§ WHAT TO PRODUCE
Print out the data below. Do not alter a single line.

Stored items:
※

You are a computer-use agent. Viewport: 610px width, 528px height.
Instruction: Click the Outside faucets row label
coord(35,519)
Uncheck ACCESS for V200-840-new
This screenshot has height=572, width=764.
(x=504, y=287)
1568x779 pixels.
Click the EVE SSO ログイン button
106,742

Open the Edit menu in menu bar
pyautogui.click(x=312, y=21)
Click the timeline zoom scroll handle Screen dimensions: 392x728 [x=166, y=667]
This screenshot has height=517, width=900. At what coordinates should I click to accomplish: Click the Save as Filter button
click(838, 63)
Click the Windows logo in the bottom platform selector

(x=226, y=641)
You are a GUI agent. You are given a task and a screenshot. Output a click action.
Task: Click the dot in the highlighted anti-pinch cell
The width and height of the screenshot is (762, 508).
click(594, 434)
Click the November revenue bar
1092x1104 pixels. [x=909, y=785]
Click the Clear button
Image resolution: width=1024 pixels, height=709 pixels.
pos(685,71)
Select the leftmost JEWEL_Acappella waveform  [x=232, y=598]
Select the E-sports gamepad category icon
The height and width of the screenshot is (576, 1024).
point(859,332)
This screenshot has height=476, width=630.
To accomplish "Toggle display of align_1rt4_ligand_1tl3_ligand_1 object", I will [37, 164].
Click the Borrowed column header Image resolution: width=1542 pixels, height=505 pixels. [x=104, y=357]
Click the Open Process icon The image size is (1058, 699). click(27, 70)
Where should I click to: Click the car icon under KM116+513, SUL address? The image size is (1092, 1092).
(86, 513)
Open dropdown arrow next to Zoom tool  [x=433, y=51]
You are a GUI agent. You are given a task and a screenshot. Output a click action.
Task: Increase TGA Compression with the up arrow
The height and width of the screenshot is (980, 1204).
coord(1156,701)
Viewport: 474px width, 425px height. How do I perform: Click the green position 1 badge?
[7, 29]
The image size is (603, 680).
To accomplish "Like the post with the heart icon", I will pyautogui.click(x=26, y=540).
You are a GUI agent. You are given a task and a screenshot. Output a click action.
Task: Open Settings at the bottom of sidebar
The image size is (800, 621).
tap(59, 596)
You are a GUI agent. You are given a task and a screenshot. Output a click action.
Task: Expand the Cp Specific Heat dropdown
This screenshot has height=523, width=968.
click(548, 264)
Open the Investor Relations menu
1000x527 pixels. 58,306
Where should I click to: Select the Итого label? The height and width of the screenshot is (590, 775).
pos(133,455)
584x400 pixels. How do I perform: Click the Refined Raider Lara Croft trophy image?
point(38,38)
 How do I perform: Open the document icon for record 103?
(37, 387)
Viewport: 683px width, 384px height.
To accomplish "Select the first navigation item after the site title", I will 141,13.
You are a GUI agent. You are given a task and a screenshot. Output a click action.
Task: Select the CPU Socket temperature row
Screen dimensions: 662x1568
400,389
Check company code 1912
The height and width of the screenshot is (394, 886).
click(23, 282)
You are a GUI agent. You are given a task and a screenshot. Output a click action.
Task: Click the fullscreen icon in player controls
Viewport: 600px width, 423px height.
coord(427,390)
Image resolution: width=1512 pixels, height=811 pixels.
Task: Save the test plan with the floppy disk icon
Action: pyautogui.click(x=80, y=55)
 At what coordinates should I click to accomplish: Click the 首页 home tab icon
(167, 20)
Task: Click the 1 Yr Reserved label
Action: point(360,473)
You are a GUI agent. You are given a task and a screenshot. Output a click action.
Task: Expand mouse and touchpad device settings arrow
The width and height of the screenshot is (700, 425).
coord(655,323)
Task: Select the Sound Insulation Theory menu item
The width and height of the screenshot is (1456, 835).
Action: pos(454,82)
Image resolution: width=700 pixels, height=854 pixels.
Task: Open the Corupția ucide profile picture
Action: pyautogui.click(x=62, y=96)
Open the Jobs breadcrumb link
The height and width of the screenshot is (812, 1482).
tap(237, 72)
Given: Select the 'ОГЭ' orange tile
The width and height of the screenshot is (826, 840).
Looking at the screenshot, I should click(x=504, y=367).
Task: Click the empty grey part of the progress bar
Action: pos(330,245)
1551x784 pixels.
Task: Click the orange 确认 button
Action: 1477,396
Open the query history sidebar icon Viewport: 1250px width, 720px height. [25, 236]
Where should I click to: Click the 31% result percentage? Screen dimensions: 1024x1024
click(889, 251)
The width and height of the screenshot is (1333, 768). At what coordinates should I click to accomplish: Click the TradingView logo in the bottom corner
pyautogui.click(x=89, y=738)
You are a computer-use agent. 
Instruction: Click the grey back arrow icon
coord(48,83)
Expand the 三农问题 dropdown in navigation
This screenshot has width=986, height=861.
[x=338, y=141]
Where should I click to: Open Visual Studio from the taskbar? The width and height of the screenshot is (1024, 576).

※

§ EXERCISE RESPONSE
You are a computer-use agent. Viewport: 610px width, 528px height.
Instruction: Click the Outside faucets row label
coord(35,519)
Uncheck ACCESS for V200-840-new
This screenshot has height=572, width=764.
(x=504, y=287)
1568x779 pixels.
Click the EVE SSO ログイン button
106,742

Open the Edit menu in menu bar
pyautogui.click(x=312, y=21)
Click the timeline zoom scroll handle Screen dimensions: 392x728 [x=166, y=667]
This screenshot has height=517, width=900. At what coordinates should I click to accomplish: Click the Save as Filter button
click(838, 63)
Click the Windows logo in the bottom platform selector

(x=226, y=641)
You are a GUI agent. You are given a task and a screenshot. Output a click action.
Task: Click the dot in the highlighted anti-pinch cell
The width and height of the screenshot is (762, 508).
click(594, 434)
Click the November revenue bar
1092x1104 pixels. [x=909, y=785]
Click the Clear button
Image resolution: width=1024 pixels, height=709 pixels.
pos(685,71)
Select the leftmost JEWEL_Acappella waveform  [x=232, y=598]
Select the E-sports gamepad category icon
The height and width of the screenshot is (576, 1024).
point(859,332)
This screenshot has height=476, width=630.
To accomplish "Toggle display of align_1rt4_ligand_1tl3_ligand_1 object", I will [37, 164].
Click the Borrowed column header Image resolution: width=1542 pixels, height=505 pixels. [x=104, y=357]
Click the Open Process icon The image size is (1058, 699). click(27, 70)
Where should I click to: Click the car icon under KM116+513, SUL address? The image size is (1092, 1092).
(86, 513)
Open dropdown arrow next to Zoom tool  [x=433, y=51]
You are a GUI agent. You are given a task and a screenshot. Output a click action.
Task: Increase TGA Compression with the up arrow
The height and width of the screenshot is (980, 1204).
coord(1156,701)
Viewport: 474px width, 425px height. How do I perform: Click the green position 1 badge?
[7, 29]
The image size is (603, 680).
To accomplish "Like the post with the heart icon", I will pyautogui.click(x=26, y=540).
You are a GUI agent. You are given a task and a screenshot. Output a click action.
Task: Open Settings at the bottom of sidebar
The image size is (800, 621).
tap(59, 596)
You are a GUI agent. You are given a task and a screenshot. Output a click action.
Task: Expand the Cp Specific Heat dropdown
This screenshot has height=523, width=968.
click(548, 264)
Open the Investor Relations menu
1000x527 pixels. 58,306
Where should I click to: Select the Итого label? The height and width of the screenshot is (590, 775).
pos(133,455)
584x400 pixels. How do I perform: Click the Refined Raider Lara Croft trophy image?
point(38,38)
 How do I perform: Open the document icon for record 103?
(37, 387)
Viewport: 683px width, 384px height.
To accomplish "Select the first navigation item after the site title", I will 141,13.
You are a GUI agent. You are given a task and a screenshot. Output a click action.
Task: Select the CPU Socket temperature row
Screen dimensions: 662x1568
400,389
Check company code 1912
The height and width of the screenshot is (394, 886).
click(23, 282)
You are a GUI agent. You are given a task and a screenshot. Output a click action.
Task: Click the fullscreen icon in player controls
Viewport: 600px width, 423px height.
coord(427,390)
Image resolution: width=1512 pixels, height=811 pixels.
Task: Save the test plan with the floppy disk icon
Action: pyautogui.click(x=80, y=55)
 At what coordinates should I click to accomplish: Click the 首页 home tab icon
(167, 20)
Task: Click the 1 Yr Reserved label
Action: point(360,473)
You are a GUI agent. You are given a task and a screenshot. Output a click action.
Task: Expand mouse and touchpad device settings arrow
The width and height of the screenshot is (700, 425).
coord(655,323)
Task: Select the Sound Insulation Theory menu item
The width and height of the screenshot is (1456, 835).
Action: pos(454,82)
Image resolution: width=700 pixels, height=854 pixels.
Task: Open the Corupția ucide profile picture
Action: pyautogui.click(x=62, y=96)
Open the Jobs breadcrumb link
The height and width of the screenshot is (812, 1482).
tap(237, 72)
Given: Select the 'ОГЭ' orange tile
The width and height of the screenshot is (826, 840).
Looking at the screenshot, I should click(x=504, y=367).
Task: Click the empty grey part of the progress bar
Action: pos(330,245)
1551x784 pixels.
Task: Click the orange 确认 button
Action: 1477,396
Open the query history sidebar icon Viewport: 1250px width, 720px height. [25, 236]
Where should I click to: Click the 31% result percentage? Screen dimensions: 1024x1024
click(889, 251)
The width and height of the screenshot is (1333, 768). At what coordinates should I click to accomplish: Click the TradingView logo in the bottom corner
pyautogui.click(x=89, y=738)
You are a computer-use agent. 
Instruction: Click the grey back arrow icon
coord(48,83)
Expand the 三农问题 dropdown in navigation
This screenshot has width=986, height=861.
[x=338, y=141]
Where should I click to: Open Visual Studio from the taskbar? The width and height of the screenshot is (1024, 576).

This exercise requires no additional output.